## What this task involves
Below are the records; return exactly the lines from the one with "Click the yellow" through the final line, both included, minus any pictures.

## Input data

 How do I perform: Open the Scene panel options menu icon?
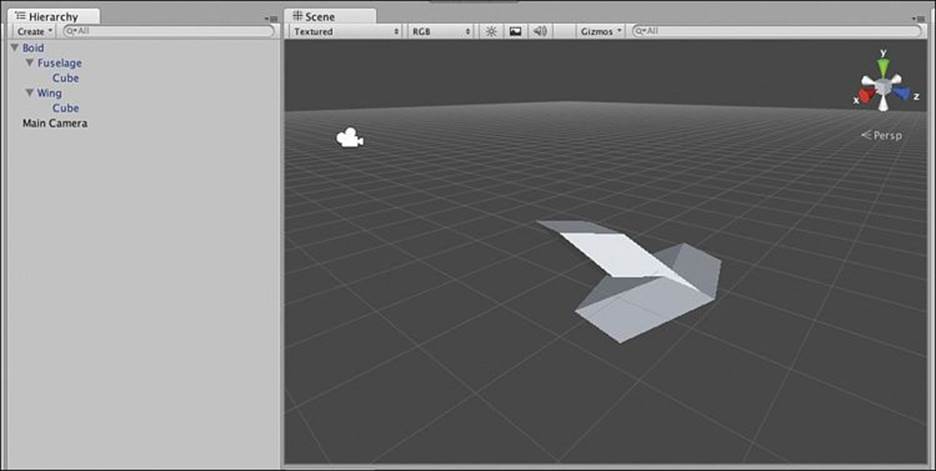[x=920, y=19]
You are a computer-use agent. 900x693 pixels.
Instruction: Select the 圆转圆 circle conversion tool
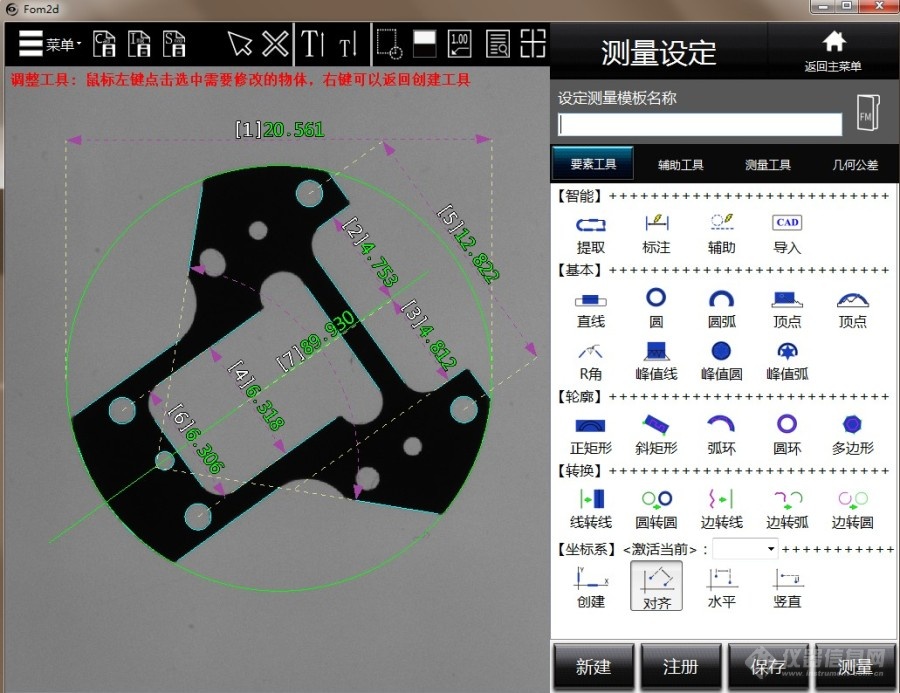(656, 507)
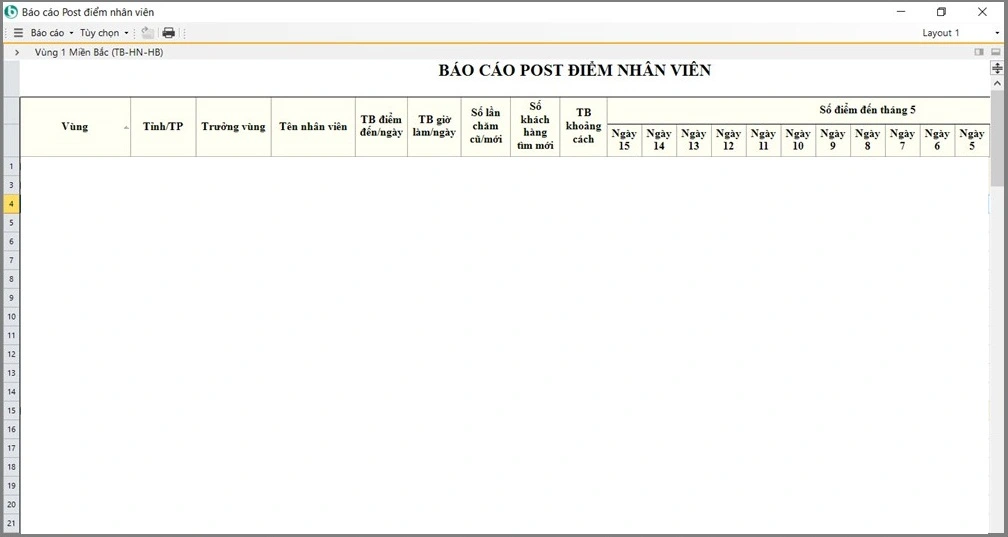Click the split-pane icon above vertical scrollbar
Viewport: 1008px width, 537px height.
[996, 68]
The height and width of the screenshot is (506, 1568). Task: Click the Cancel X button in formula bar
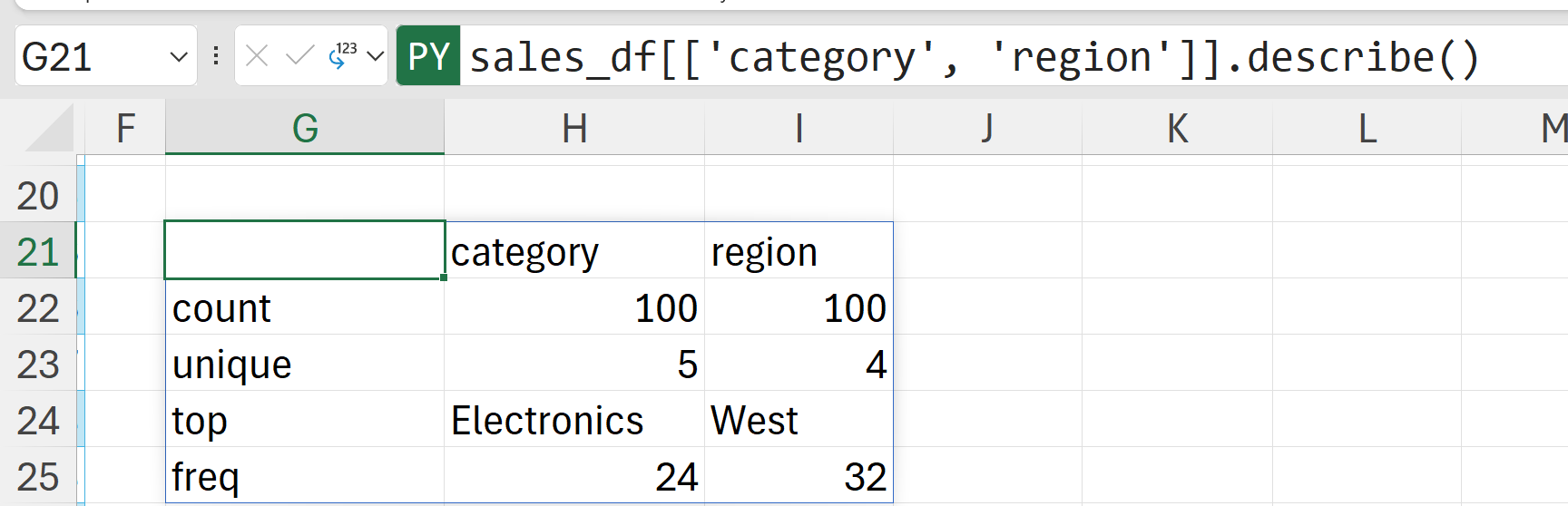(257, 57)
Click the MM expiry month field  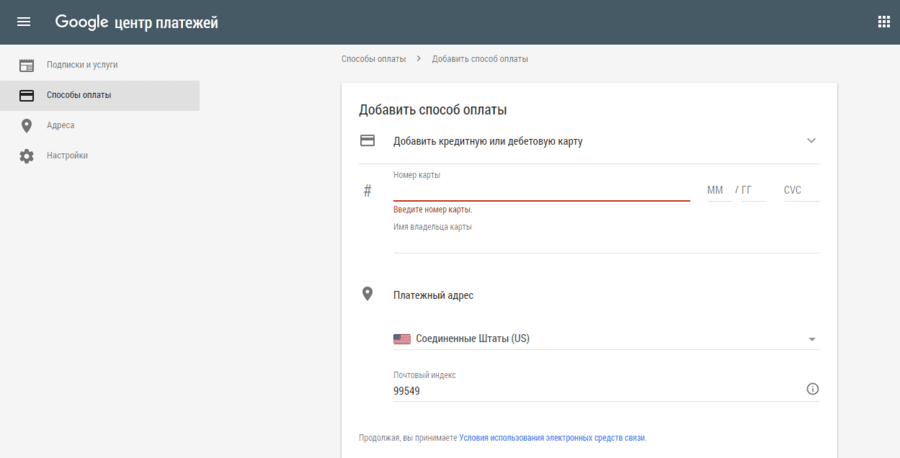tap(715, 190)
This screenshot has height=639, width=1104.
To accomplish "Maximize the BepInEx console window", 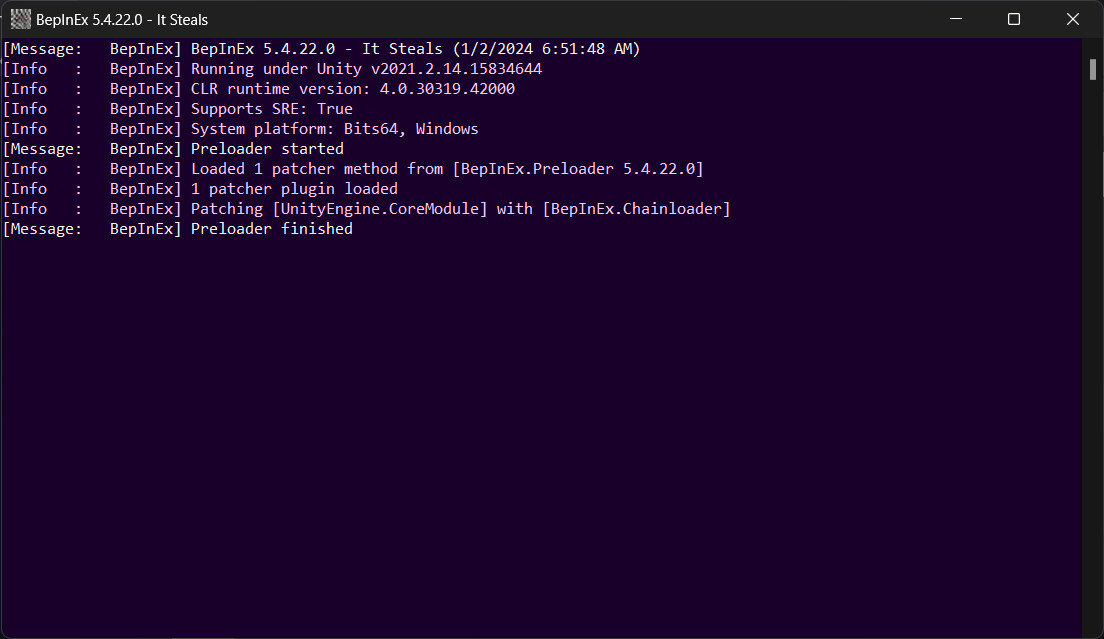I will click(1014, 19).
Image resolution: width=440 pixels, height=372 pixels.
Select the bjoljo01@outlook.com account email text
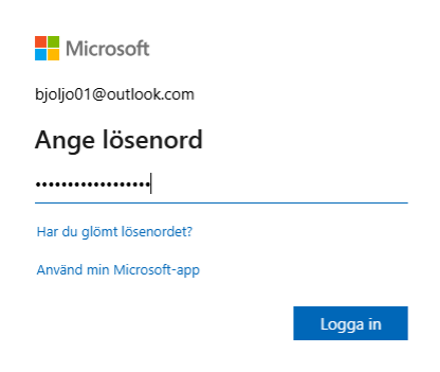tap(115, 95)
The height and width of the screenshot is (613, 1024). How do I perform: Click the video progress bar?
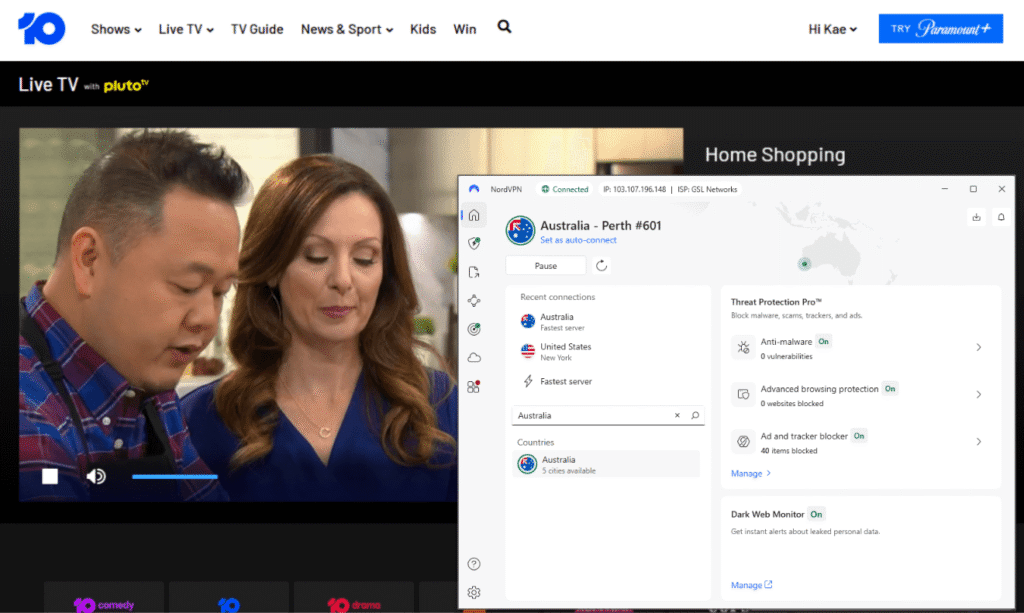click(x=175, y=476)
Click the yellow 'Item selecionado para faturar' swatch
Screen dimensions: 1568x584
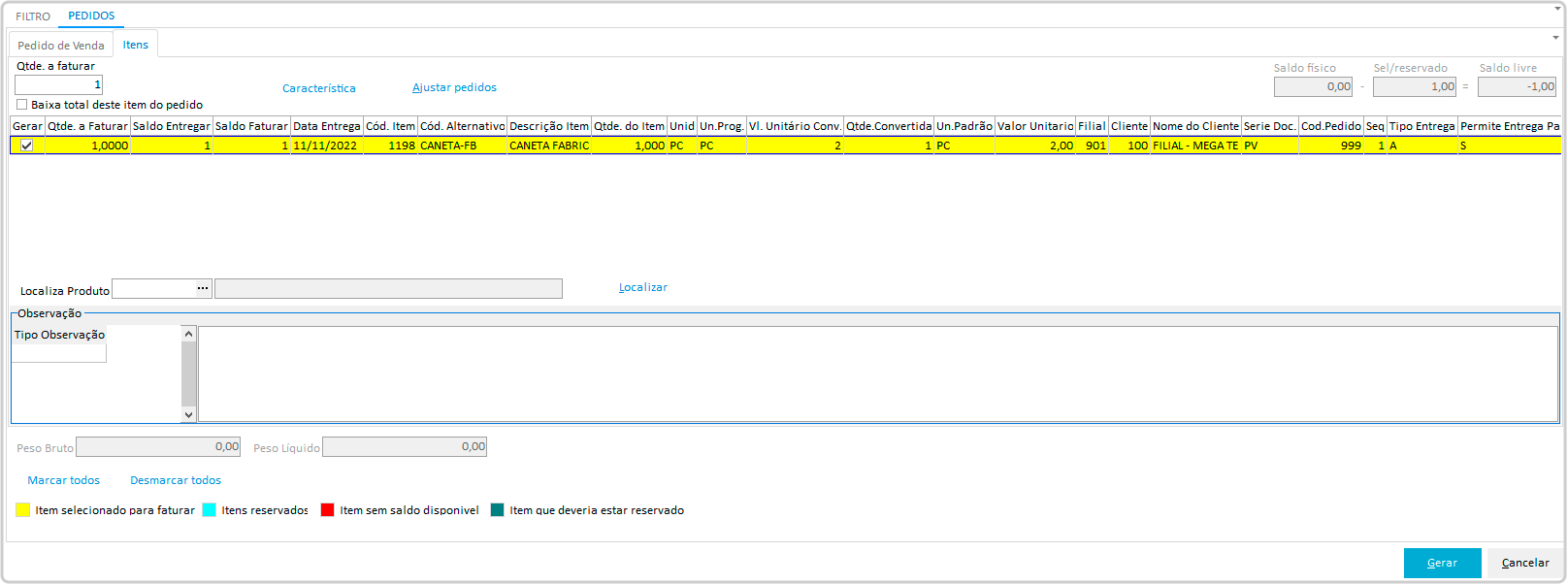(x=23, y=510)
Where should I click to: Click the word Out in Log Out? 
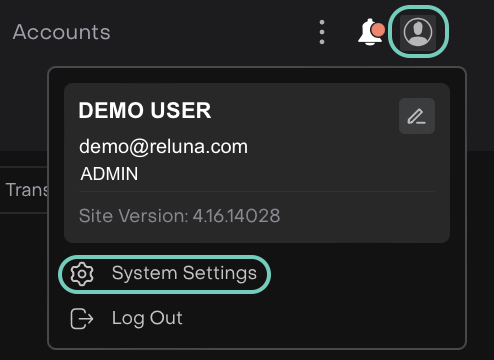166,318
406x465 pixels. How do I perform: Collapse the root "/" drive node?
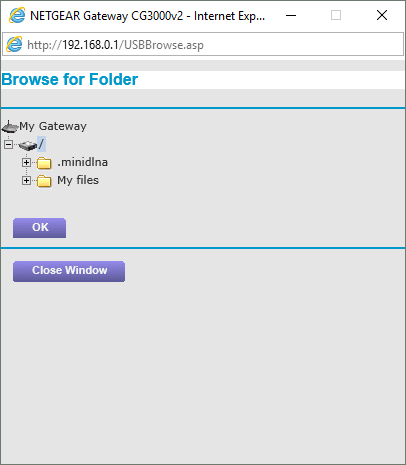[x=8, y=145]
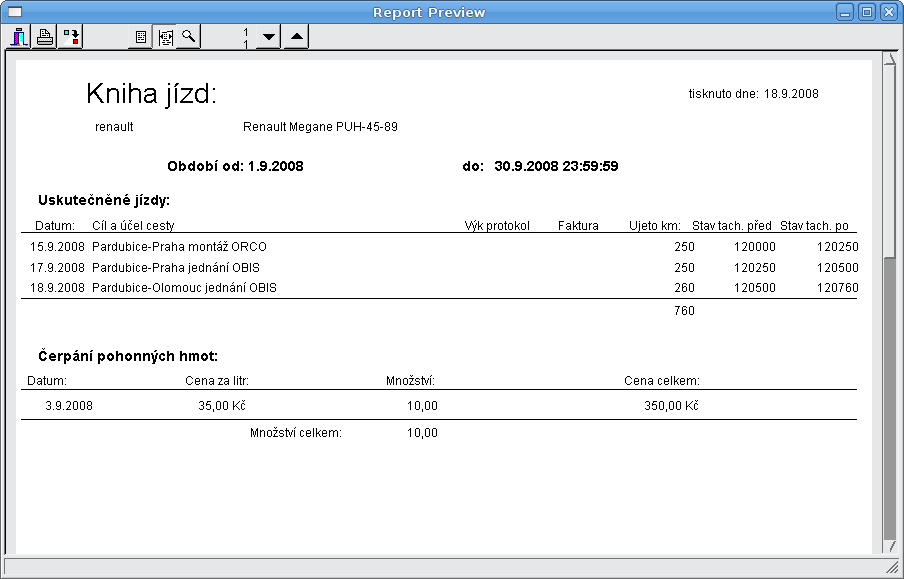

## Exercise output
Click the yellow 'Item selecionado para faturar' swatch
Screen dimensions: 1568x584
(x=23, y=510)
Where should I click to: Click the word Out in Log Out? 
166,318
406x465 pixels. How do I perform: Collapse the root "/" drive node?
[x=8, y=145]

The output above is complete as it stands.